=== Entries provided ===
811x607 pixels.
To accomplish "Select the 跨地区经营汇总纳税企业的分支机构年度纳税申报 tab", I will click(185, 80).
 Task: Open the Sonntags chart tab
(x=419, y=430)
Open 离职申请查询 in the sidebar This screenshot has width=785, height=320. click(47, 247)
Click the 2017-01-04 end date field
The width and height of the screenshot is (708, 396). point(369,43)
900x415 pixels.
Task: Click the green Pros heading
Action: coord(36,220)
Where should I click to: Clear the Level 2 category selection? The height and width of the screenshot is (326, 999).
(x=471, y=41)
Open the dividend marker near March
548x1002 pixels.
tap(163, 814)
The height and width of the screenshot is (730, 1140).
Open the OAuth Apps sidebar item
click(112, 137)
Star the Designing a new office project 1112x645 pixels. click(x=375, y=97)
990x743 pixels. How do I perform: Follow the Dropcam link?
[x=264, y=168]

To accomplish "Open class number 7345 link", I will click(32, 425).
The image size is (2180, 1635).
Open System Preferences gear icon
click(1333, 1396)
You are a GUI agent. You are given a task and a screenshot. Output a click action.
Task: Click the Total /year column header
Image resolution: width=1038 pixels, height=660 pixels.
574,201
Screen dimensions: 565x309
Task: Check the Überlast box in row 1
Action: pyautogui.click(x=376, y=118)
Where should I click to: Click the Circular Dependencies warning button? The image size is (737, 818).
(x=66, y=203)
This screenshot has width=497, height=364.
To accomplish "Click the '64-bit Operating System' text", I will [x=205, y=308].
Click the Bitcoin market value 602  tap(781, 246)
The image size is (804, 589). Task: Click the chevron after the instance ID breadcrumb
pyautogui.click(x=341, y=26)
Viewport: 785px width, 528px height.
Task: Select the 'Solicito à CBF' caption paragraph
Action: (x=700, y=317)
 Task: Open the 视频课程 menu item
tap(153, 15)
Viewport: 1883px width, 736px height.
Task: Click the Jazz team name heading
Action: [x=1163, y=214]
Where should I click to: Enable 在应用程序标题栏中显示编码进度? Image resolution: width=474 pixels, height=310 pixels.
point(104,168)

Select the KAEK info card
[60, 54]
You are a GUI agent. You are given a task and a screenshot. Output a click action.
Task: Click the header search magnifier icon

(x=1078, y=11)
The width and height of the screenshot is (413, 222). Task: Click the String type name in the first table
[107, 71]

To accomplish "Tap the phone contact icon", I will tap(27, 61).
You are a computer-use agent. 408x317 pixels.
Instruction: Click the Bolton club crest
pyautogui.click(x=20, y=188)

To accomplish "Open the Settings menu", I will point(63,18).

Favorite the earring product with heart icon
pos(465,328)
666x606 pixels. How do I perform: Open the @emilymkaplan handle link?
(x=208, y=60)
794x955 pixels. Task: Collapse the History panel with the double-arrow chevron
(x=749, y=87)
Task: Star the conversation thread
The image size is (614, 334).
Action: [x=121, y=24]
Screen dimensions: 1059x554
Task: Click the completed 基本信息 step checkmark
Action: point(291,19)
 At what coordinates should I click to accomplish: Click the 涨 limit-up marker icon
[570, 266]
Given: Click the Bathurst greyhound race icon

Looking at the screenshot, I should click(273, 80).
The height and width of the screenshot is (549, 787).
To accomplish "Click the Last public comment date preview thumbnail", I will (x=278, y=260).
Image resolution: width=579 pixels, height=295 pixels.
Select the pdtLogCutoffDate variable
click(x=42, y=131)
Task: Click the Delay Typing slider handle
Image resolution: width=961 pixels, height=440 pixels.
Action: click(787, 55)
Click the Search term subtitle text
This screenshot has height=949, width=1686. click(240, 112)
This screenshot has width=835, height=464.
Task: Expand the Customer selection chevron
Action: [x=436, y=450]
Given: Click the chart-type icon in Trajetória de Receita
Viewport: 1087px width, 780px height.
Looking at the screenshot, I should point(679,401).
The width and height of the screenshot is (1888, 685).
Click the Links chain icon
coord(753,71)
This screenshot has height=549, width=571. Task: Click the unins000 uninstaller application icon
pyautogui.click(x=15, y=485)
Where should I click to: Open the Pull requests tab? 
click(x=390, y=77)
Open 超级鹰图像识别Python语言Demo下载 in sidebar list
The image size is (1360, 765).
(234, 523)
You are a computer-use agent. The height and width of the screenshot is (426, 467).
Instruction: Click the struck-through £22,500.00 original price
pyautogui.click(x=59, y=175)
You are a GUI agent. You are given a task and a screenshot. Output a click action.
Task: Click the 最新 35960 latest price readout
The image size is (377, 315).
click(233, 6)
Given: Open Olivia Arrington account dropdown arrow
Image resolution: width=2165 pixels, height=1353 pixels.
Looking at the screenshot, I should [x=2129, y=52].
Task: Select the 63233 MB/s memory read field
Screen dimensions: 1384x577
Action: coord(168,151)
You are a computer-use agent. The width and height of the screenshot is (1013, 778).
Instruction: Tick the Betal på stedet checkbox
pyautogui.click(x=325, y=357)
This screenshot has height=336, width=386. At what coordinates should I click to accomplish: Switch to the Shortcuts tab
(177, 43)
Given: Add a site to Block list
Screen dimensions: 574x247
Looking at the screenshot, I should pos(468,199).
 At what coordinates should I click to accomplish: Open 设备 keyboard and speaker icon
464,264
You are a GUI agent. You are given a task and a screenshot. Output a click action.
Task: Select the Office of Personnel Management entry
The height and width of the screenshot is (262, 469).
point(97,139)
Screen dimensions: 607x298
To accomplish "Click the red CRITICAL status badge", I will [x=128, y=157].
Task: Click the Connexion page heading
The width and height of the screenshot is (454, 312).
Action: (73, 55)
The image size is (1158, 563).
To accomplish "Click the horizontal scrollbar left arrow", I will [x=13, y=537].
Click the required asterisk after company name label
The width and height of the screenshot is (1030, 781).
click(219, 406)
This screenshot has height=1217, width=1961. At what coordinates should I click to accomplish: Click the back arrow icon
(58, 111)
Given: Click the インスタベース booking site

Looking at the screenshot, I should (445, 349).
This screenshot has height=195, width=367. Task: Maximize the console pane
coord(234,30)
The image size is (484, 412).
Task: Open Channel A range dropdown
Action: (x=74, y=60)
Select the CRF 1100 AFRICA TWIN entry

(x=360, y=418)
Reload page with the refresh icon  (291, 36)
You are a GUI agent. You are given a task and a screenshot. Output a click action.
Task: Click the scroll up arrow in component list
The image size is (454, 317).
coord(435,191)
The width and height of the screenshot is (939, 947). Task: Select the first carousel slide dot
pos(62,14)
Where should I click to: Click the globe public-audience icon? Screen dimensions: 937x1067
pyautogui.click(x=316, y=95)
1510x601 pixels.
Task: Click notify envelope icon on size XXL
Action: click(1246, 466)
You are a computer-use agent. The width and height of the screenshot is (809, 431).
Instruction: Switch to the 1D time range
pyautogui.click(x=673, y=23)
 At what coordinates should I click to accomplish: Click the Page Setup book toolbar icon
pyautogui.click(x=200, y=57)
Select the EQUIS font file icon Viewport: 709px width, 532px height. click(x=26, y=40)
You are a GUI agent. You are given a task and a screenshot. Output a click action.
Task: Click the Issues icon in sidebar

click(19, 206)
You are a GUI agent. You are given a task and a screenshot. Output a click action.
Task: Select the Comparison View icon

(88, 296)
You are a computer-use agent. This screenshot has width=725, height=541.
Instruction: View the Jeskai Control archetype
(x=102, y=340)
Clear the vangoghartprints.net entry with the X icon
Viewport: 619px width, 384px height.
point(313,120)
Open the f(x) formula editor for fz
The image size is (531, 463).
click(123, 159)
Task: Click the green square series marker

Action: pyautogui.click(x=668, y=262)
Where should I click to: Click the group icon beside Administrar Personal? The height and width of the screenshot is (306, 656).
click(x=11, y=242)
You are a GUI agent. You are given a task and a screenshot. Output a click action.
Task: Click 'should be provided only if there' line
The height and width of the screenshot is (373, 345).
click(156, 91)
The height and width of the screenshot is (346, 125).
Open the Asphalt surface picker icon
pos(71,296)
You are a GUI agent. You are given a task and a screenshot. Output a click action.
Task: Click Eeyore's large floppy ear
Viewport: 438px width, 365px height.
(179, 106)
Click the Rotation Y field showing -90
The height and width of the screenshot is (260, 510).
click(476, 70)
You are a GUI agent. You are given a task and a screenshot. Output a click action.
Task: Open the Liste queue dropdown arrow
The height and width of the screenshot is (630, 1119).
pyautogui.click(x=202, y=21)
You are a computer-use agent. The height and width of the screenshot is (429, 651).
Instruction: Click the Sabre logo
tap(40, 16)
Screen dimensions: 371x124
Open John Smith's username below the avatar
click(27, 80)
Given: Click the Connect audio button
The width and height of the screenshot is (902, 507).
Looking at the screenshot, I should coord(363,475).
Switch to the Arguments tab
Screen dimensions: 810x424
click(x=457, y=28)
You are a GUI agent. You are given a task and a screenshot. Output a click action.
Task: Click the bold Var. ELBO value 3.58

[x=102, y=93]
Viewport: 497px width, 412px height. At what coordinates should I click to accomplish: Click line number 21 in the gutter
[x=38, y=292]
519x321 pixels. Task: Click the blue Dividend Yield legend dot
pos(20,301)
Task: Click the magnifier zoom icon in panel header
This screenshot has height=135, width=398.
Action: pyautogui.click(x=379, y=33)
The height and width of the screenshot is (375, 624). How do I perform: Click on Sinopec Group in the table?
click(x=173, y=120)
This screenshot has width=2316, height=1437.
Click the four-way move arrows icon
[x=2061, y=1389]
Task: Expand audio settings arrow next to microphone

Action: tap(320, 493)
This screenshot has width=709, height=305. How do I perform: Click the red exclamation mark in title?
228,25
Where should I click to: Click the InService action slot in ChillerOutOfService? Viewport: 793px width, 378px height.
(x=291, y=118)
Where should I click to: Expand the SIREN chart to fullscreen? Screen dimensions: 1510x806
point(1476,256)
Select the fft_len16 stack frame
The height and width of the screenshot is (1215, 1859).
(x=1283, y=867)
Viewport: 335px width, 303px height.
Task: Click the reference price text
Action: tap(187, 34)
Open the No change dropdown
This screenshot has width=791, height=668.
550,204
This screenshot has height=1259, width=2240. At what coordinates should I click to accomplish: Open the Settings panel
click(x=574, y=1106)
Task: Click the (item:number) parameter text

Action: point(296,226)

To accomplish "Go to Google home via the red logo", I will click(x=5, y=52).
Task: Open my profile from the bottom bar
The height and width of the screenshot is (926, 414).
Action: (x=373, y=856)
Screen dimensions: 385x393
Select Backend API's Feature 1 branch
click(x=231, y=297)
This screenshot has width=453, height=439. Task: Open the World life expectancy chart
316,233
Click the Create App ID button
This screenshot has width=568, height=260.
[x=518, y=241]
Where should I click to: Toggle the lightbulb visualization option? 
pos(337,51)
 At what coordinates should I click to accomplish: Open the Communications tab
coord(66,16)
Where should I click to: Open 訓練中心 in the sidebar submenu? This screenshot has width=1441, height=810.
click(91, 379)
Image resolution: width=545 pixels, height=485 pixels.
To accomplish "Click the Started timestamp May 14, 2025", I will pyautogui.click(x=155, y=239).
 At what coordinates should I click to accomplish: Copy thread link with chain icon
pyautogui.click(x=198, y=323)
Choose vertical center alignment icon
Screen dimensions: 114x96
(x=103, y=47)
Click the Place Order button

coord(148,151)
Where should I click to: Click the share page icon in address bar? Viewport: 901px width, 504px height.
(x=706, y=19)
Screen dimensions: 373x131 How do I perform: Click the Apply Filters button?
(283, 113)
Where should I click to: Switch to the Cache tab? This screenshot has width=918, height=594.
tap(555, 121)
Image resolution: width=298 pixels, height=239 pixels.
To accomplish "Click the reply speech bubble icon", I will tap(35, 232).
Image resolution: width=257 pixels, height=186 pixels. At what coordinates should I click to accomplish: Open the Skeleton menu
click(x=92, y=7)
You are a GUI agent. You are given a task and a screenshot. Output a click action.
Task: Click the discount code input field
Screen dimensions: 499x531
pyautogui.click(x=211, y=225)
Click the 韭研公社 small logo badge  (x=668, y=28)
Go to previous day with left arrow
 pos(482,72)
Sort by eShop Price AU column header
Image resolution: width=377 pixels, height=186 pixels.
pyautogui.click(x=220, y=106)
===
Do this
Reproduce the part of the rows above that opens with the line containing "Task: Click the green square series marker" and closes with the line containing "click(27, 80)". Keep every request line unchanged, but multiply each click coordinate in the answers by 1.9 and round it to a whole number, with halves rounded up. Return only those lines.

Answer to the exercise
Task: Click the green square series marker

Action: pyautogui.click(x=1269, y=498)
Where should I click to: Click the group icon beside Administrar Personal? The height and width of the screenshot is (306, 656).
click(x=21, y=460)
You are a GUI agent. You are given a task and a screenshot. Output a click action.
Task: Click 'should be provided only if there' line
The height and width of the screenshot is (373, 345).
click(296, 173)
The height and width of the screenshot is (346, 125).
Open the Asphalt surface picker icon
pos(135,562)
You are a GUI agent. You are given a task and a screenshot. Output a click action.
Task: Click Eeyore's large floppy ear
Viewport: 438px width, 365px height.
(340, 201)
Click the Rotation Y field showing -90
The height and width of the screenshot is (260, 510).
click(904, 133)
You are a GUI agent. You are given a task and a screenshot. Output a click action.
Task: Open the Liste queue dropdown arrow
The height and width of the screenshot is (630, 1119).
pyautogui.click(x=384, y=40)
You are a computer-use agent. The height and width of the screenshot is (429, 651).
Instruction: Click the Sabre logo
tap(76, 30)
Screen dimensions: 371x124
Open John Smith's username below the avatar
click(51, 152)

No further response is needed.